A) Pro-active (neo) developmental States, with the particularly important functions of regulating and re-governing markets; which is more likely to ensure for patterns of virtuous growth which are both socially inclusive and environmentally sustainable;

B) Participatory and negotiated territorial development, as a basis for local development along the following principles:

  • Actor based

  • Territory-based;

  • Dynamic;

  • Systemic;

  • Multi-sectoral;

  • Multi-level, and ;

  • Participatory and negotiated.

C) The invention of a modern biomass-based civilization; which goes much beyond the production of food alone, as it encompasses food and animal feed, green fertilizers, biofuels, industrial feedstock, construction materials, pharmaceuticals and cosmetics.

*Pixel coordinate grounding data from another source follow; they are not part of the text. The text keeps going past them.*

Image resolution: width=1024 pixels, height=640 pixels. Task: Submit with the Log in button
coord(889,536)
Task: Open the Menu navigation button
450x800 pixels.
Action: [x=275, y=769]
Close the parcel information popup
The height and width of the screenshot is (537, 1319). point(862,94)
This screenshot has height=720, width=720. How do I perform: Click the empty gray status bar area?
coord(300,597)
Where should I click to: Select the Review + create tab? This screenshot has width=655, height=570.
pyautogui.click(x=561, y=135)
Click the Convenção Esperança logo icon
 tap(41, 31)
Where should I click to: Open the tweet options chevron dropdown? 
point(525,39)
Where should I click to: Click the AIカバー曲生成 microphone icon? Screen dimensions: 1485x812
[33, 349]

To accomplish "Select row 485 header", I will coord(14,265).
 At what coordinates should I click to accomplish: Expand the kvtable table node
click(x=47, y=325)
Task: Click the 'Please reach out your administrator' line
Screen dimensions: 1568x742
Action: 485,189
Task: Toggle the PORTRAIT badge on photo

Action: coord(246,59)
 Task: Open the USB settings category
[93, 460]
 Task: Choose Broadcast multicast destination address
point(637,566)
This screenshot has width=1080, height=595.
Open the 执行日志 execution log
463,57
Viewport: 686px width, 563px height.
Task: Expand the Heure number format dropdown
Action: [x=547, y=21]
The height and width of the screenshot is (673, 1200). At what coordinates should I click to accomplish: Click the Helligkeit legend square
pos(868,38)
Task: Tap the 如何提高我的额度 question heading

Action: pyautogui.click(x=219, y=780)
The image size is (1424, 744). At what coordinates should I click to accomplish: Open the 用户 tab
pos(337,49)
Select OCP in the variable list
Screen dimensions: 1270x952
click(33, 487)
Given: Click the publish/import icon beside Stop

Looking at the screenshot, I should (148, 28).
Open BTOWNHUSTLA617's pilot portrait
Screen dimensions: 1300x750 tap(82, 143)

The elements presented above should form the basis of an innovative world-plan aimed at small-scale farmer, and should coordinated by FAO. It would concern both:

  • the eradication of hunger, primarily through the expansion environmentally-friendly and collective farming enterprises, and ;

  • the promotion of agro-energy, compatible with the sustainable management of life systems.

The compatibility between these two components should be ensured through ascertaining the potentials of life supporting systems.Research priorities to support the implementation of such world plan should concern biotechnologies, integrated food-energy production systems and novel use of agricultural and forest waste, scope and limits of genetic, improved access to technological innovations and modern communication means.Other elements of such plan would include:

  • Promotion of non agricultural employment would constitute another, starting with a stock-taking of pertinent experience;

  • Time-and target-bound agrarian reforms, with means to regularly and efficiently review progress

  • Participatory and negotiated territorial development.